** Opening The input block **

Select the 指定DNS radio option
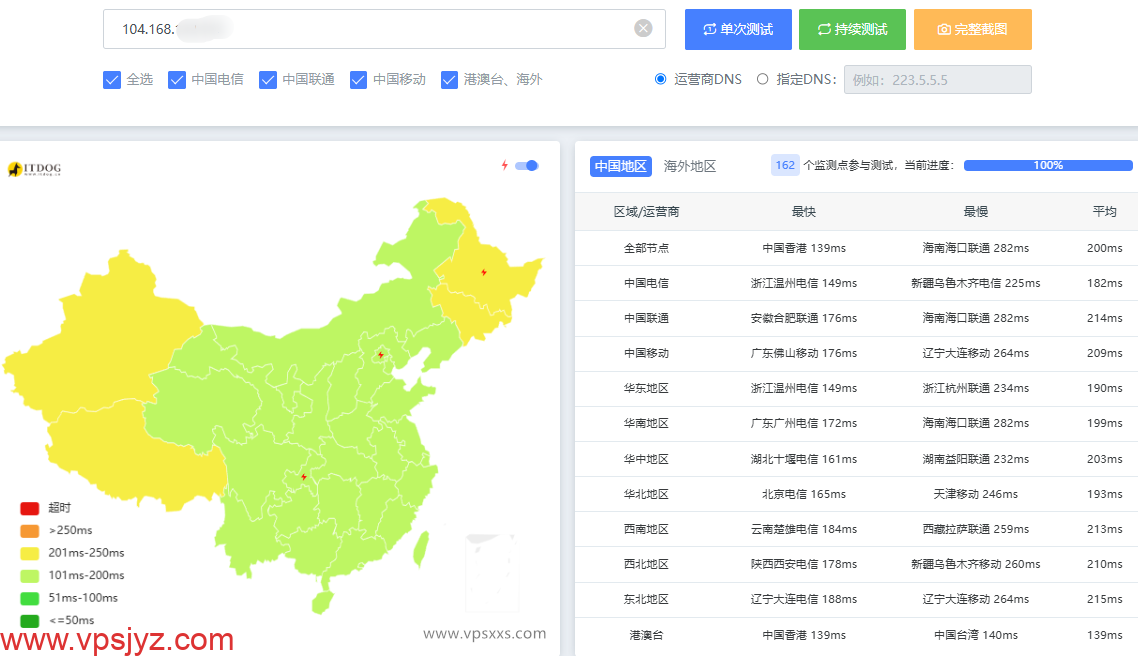1138x656 pixels. tap(763, 79)
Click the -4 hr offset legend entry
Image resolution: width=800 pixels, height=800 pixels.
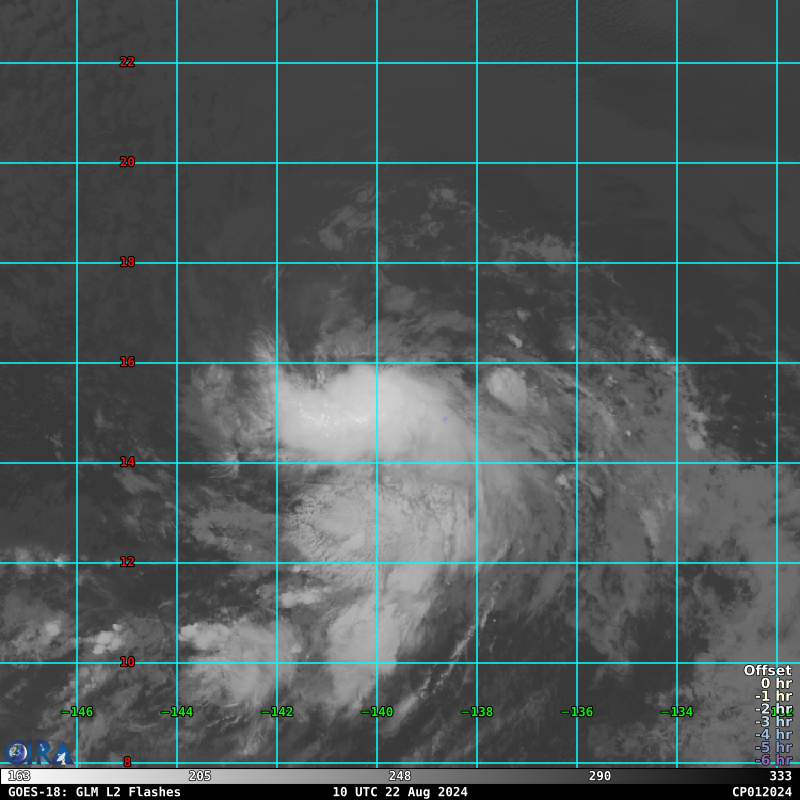tap(772, 735)

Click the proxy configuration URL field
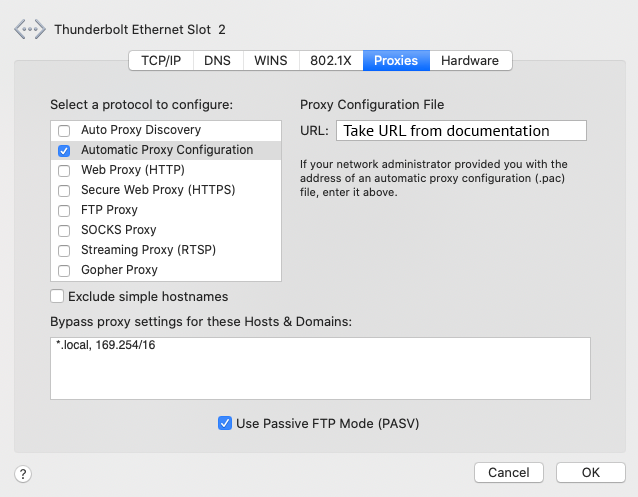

** Closing The input block **

A picture-free version of all the records, repeated exactly, is what to return.

-- Solution to this exercise --
Select the 指定DNS radio option
1138x656 pixels. tap(763, 79)
Click the -4 hr offset legend entry
Image resolution: width=800 pixels, height=800 pixels.
tap(772, 735)

Click the proxy configuration URL field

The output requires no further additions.